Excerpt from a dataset

------

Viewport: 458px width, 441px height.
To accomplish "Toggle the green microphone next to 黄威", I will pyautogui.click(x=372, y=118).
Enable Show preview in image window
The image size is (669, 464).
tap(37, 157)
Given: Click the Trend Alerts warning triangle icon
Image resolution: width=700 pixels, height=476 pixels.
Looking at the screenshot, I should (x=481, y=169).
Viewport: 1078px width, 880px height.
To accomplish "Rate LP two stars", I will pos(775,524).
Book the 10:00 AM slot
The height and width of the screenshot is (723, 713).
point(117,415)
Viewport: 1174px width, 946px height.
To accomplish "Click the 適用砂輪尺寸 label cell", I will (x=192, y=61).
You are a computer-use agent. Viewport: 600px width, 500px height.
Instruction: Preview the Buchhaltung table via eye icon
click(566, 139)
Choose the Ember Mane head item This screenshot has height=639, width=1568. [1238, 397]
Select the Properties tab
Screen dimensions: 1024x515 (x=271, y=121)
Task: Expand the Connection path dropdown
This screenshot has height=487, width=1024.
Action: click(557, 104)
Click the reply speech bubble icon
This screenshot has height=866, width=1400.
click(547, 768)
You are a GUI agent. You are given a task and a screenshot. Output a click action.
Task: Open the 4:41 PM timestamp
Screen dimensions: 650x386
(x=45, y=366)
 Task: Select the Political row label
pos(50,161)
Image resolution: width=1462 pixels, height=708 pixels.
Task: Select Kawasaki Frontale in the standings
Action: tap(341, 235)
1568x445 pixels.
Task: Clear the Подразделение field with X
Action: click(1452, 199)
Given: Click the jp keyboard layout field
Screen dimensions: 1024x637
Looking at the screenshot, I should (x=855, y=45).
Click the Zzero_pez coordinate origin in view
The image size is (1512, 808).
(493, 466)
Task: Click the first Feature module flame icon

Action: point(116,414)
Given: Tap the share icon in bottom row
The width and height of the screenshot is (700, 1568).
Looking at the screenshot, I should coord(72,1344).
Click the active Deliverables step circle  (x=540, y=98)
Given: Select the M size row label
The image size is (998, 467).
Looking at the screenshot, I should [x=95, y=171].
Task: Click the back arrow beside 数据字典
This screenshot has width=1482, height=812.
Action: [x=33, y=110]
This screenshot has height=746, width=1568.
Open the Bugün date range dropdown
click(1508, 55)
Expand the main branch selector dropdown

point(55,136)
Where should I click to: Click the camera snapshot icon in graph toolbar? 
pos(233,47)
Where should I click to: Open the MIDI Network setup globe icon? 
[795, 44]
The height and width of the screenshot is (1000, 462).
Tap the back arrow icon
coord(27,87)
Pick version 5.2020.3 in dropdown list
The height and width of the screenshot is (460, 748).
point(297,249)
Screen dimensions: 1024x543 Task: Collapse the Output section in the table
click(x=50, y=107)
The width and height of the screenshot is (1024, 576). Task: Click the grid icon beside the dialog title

------

(THE REQUEST) Update the records above by changing every "Viewport" to "Display area" and keeping everything else the same.

(SOLVED PROBLEM)
Display area: 458px width, 441px height.
To accomplish "Toggle the green microphone next to 黄威", I will pyautogui.click(x=372, y=118).
Enable Show preview in image window
The image size is (669, 464).
tap(37, 157)
Given: Click the Trend Alerts warning triangle icon
Image resolution: width=700 pixels, height=476 pixels.
Looking at the screenshot, I should (x=481, y=169).
Display area: 1078px width, 880px height.
To accomplish "Rate LP two stars", I will pos(775,524).
Book the 10:00 AM slot
The height and width of the screenshot is (723, 713).
point(117,415)
Display area: 1174px width, 946px height.
To accomplish "Click the 適用砂輪尺寸 label cell", I will (x=192, y=61).
You are a computer-use agent. Display area: 600px width, 500px height.
Instruction: Preview the Buchhaltung table via eye icon
click(566, 139)
Choose the Ember Mane head item This screenshot has height=639, width=1568. [1238, 397]
Select the Properties tab
Screen dimensions: 1024x515 (x=271, y=121)
Task: Expand the Connection path dropdown
This screenshot has height=487, width=1024.
Action: click(557, 104)
Click the reply speech bubble icon
This screenshot has height=866, width=1400.
click(547, 768)
You are a GUI agent. You are given a task and a screenshot. Output a click action.
Task: Open the 4:41 PM timestamp
Screen dimensions: 650x386
(x=45, y=366)
 Task: Select the Political row label
pos(50,161)
Image resolution: width=1462 pixels, height=708 pixels.
Task: Select Kawasaki Frontale in the standings
Action: tap(341, 235)
1568x445 pixels.
Task: Clear the Подразделение field with X
Action: click(1452, 199)
Given: Click the jp keyboard layout field
Screen dimensions: 1024x637
Looking at the screenshot, I should (x=855, y=45).
Click the Zzero_pez coordinate origin in view
The image size is (1512, 808).
(493, 466)
Task: Click the first Feature module flame icon

Action: point(116,414)
Given: Tap the share icon in bottom row
The width and height of the screenshot is (700, 1568).
Looking at the screenshot, I should coord(72,1344).
Click the active Deliverables step circle  (x=540, y=98)
Given: Select the M size row label
The image size is (998, 467).
Looking at the screenshot, I should [x=95, y=171].
Task: Click the back arrow beside 数据字典
This screenshot has width=1482, height=812.
Action: [x=33, y=110]
This screenshot has height=746, width=1568.
Open the Bugün date range dropdown
click(1508, 55)
Expand the main branch selector dropdown

point(55,136)
Where should I click to: Click the camera snapshot icon in graph toolbar? 
pos(233,47)
Where should I click to: Open the MIDI Network setup globe icon? 
[795, 44]
The height and width of the screenshot is (1000, 462).
Tap the back arrow icon
coord(27,87)
Pick version 5.2020.3 in dropdown list
The height and width of the screenshot is (460, 748).
point(297,249)
Screen dimensions: 1024x543 Task: Collapse the Output section in the table
click(x=50, y=107)
The width and height of the screenshot is (1024, 576). Task: Click the grid icon beside the dialog title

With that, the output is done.